Gritty film drives the horrors of war

“Fury,” a WWII film, is based on a collection of stories from ‘tankers’ (teams of tank drivers).  It is a gritty, realistic film recreating the horrors of war into a visually pleasing cinematic two hours and 15 minutes. 

This movie is beautifully shot, with the colors dimmed to give the whole film an overcast look to it. The story is pretty simple, starring Brad Pitt as Sergeant Don “Wardaddy” Collier, who leads a team of tankers who have to deal with a rookie thrown onto their team while they fight off Nazis. Other familiar faces include Shia Labeouf, Logan Lerman, Micheal Pena and Jon Bernthal.

This movie is violent and bloody. It is a war movie after all, and nothing is held back. But while it is brutal and harsh, there are moments where its soft side shows. 

Just like its lead character, Collier, “Fury” can be rough at times, but there are moments when you really see and understand that these soldiers are people too. They care about those around them and have feelings. Collier becomes a father figure of sorts for Logan Lerman, who plays the aforementioned rookie of the team. 

All the actors, mainly Collier’s tanker team, do a superb job in their roles, adding feeling and heart to their characters, albeit Jon Berthal’s character is the cliché army jarhead considered to be a bully. 

To prepare for these roles and get the real feeling of it, many WWII tank drivers were interviewed and their personal stories were used as inspiration to recreate the life inside a tank.

The camera work included many close-ups from inside the tank, making you feel like you were actually in the cramped confines of the cockpit. The cinematography of the whole film was artistically ravishing, with creative camera-work and dim colors combined to create the gritty imagery of war. 
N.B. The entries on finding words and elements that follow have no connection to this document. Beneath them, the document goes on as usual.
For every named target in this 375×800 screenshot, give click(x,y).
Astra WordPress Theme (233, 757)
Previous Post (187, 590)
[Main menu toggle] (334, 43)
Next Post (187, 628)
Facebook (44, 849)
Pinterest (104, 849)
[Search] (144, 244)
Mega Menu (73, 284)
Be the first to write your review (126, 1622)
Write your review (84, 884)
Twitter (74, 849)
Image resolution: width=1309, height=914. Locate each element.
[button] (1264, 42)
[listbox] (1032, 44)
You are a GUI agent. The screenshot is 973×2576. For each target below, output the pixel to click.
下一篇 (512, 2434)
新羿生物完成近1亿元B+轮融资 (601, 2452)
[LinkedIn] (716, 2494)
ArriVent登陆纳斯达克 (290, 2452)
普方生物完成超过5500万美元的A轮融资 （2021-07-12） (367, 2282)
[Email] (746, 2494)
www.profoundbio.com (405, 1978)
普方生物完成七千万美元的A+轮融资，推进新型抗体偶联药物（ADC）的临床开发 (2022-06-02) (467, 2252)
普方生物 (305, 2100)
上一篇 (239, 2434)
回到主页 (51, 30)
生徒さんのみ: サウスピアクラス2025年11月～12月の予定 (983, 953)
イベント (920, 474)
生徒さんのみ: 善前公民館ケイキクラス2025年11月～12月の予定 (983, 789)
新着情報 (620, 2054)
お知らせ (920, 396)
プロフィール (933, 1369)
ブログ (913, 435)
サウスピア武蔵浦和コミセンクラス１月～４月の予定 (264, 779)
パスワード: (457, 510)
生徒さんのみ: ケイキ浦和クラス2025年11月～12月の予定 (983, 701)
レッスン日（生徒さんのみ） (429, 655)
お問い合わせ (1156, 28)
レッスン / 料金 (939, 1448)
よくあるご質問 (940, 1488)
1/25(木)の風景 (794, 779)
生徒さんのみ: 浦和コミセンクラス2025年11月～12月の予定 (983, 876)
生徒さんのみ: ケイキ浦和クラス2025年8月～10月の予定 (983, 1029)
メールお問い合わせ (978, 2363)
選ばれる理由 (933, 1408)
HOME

The battle scenes were especially great to watch and probably the film’s strongest point besides the acting. The way the bullets were lit up was cool to see (granted sometimes they looked like lasers). It added a nice effect to the battles, especially with  camera angles used during the tank battles.

The soundtrack, composed by Steven Price, brings a grand dramatic sound to the movie, with a chilling choral sound, which was subtle during tense moments of the movie.

Overall, there was nothing outstanding about the plot. It was rather simple, with the characters being the main driving point that pushed the movie along. If anything, I’d say the plot is the weakest part of the movie, but the movie was so well done in every other aspect that it is easy to forgive. 

David Ayer does a great job directing and writing the script, but the movie would have had a better impact if it had more of a plot. At the same time, did “Fury” need an amazing story to begin with? While it’s no “Saving Private Ryan,” “Fury” is just fine the way it is, having it revolve more around the well-written characters and the tense action than the story.